## Aim
Please repeat every one of the records below word for word, changing nothing.

(Interface element records)
════════

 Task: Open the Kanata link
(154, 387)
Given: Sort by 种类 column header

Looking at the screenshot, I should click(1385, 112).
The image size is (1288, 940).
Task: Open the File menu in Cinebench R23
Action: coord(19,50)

════════

## Solution to this task
 Task: Open the Kanata link
(154, 387)
Given: Sort by 种类 column header

Looking at the screenshot, I should click(1385, 112).
The image size is (1288, 940).
Task: Open the File menu in Cinebench R23
Action: coord(19,50)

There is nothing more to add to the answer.